Hillary Clinton’s problem wasn’t the Electoral College. Her problem was that her influence didn’t extent past those few, HUGE states. Outside of New York, Chicago, LA and a few metro areas she LOST TERRIBLY. She had OVERKILL in the places she ALREADY won like New York City…and didn’t bother to campaign much in other places.

That sort of ignoring of the small states is the EXACT reason that the Founders created the system as it is. They didn’t want small states to be ignored. They didn’t want Presidential candidates to simply fly between the 5 largest cities and never set foot in “flyover country.”

Donald Trump for all his faults (I didn’t vote for him… or Clinton)… understood that. Most of his rallies were in the rural, less populated areas. Trump played the game as intended. Clinton simply failed to bother with the small states and lost…as the system intended.

What does whining about it now matter? You aren’t going to abolish the whole Electoral College. You won’t get rid of the Senate. So what, besides politics as usual is the point of the protests?

Well, rioting aside there could be tweaks to the system that might work if there were an ACTUAL, intelligent PEACEFUL political “protest” movement.

What COULD be done is that the Electoral College electors could be bound to the results in their states. Many states already legally bind Electors to vote as the popular vote goes or be punished under law. There are only a few states where Electors are free to “vote their conscience.”

On the positive side it’s much easier to do that than a Constitutional Amendment because since the States “own” the Electoral votes, they can simply change their rules on how to decide them by State law. It doesn’t require any other states to agree.

On the other hand, grassroots groups would have to spring up and convince the legislatures in all the states to adopt those laws. That could take a lot of work. It would be less work than an Amendment of course…which is virtually impossible to pass for the reasons outlined above.

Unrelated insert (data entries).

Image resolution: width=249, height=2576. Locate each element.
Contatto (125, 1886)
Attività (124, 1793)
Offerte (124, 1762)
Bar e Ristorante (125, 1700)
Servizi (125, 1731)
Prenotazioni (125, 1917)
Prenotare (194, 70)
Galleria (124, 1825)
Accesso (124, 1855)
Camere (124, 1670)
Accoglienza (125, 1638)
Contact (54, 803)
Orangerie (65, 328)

In either case the actual “Abolish the Electoral College” protests are misguided. Most of the people at them aren’t even registered to vote, let alone conversant in how the system works. If you don’t understand how it works…how can you expect to know IF it is broke, let alone how to “fix” it?

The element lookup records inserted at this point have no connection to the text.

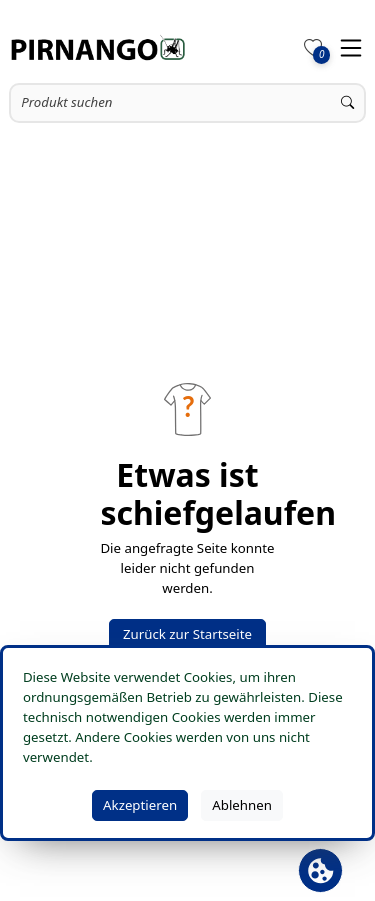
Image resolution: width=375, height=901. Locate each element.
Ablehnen (242, 805)
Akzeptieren (140, 805)
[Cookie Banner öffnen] (320, 870)
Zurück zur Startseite (187, 634)
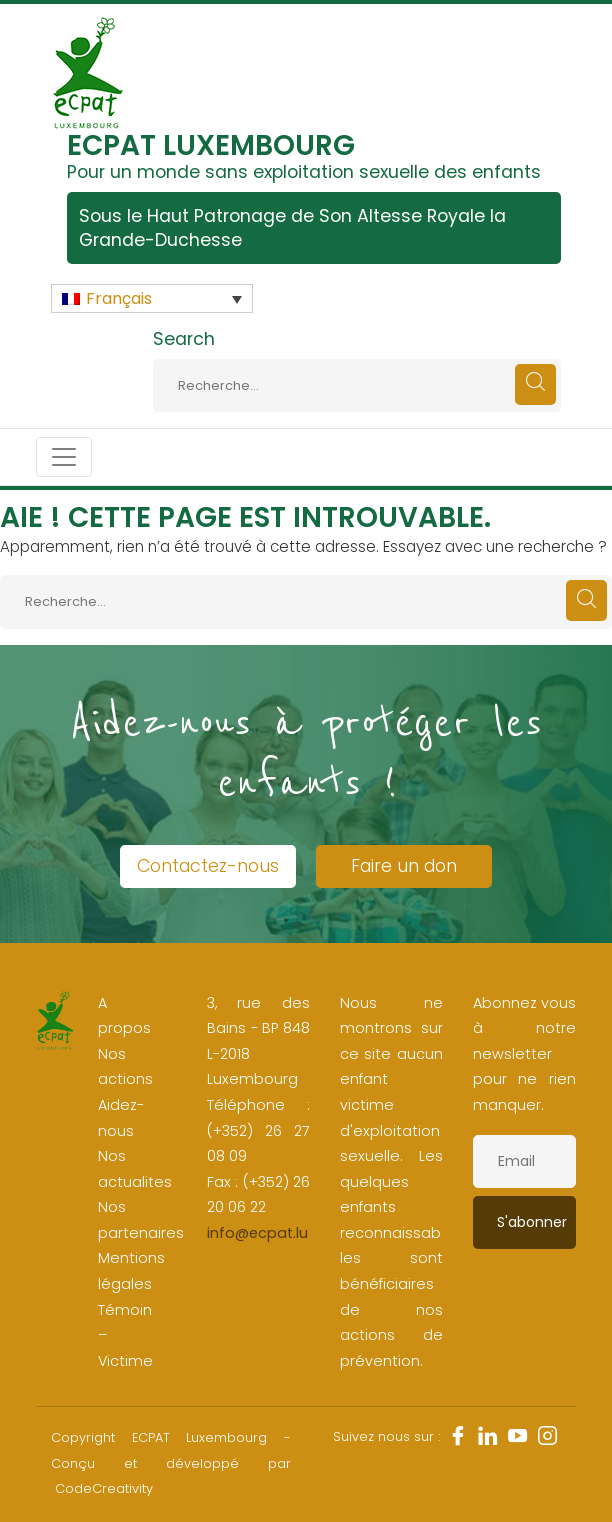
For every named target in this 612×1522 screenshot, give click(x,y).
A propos (124, 1016)
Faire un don (404, 866)
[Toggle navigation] (64, 457)
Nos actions (125, 1067)
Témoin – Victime (125, 1335)
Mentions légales (131, 1271)
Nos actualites (135, 1169)
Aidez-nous (121, 1118)
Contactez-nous (208, 866)
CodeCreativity (104, 1488)
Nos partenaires (141, 1220)
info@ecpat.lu (257, 1233)
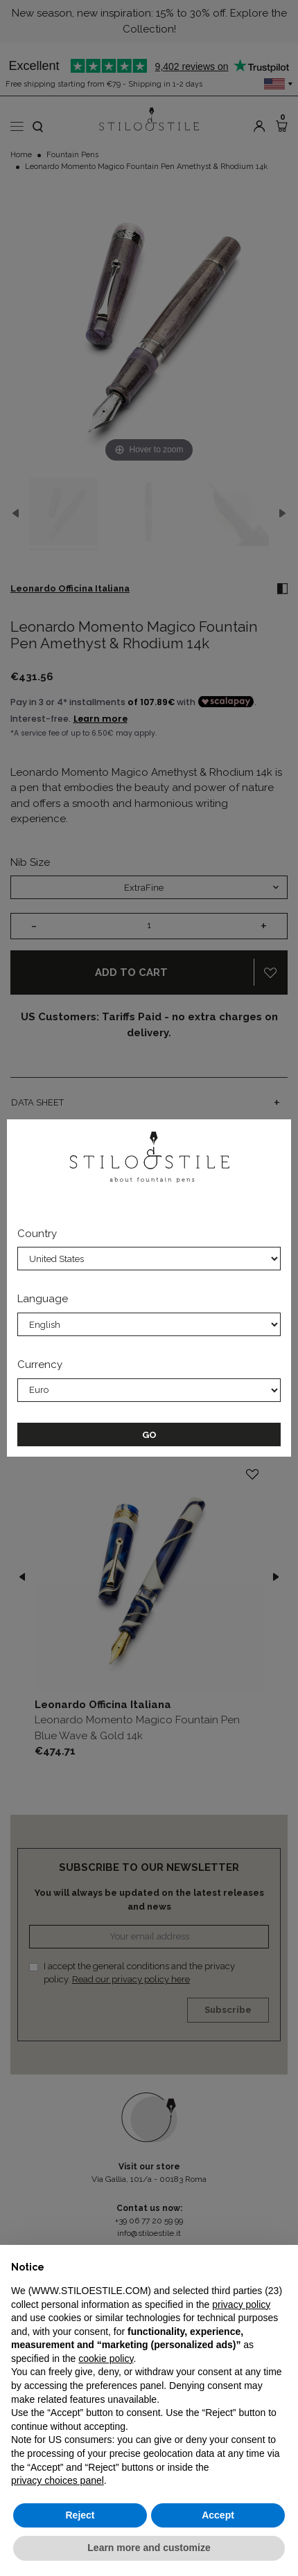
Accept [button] (218, 2515)
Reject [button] (79, 2515)
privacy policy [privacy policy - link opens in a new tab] (241, 2304)
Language (42, 1299)
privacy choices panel (57, 2480)
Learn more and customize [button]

It’s all a moot point because the system worked perfectly. The people split down the middle for Trump and Clinton. Trump actually went to the small states to include ALL Americans in his rallies..which tipped the Electoral votes his way. Clinton failed to connect with most of the states…and lost those states where she didn’t bother to campaign.

I you look where the riots are… New York, LA, Portland, Chicago, etc… you will notice it’s not in the “small” states. It’s in the states that stand to gain the most from “raw Democracy” and have the most to lose from respecting the rights of the people in smaller states.

Yet again the Democratic party tries to screw over the minority for the “greater good.”

Big surprise.

The system worked, folks.

If it ain’t broke don’t fix it.



One thought on “The Electoral College- If it Ain’t Broke, Don’t Fix It

  1. Anonymous says:

    It protects the few from the many.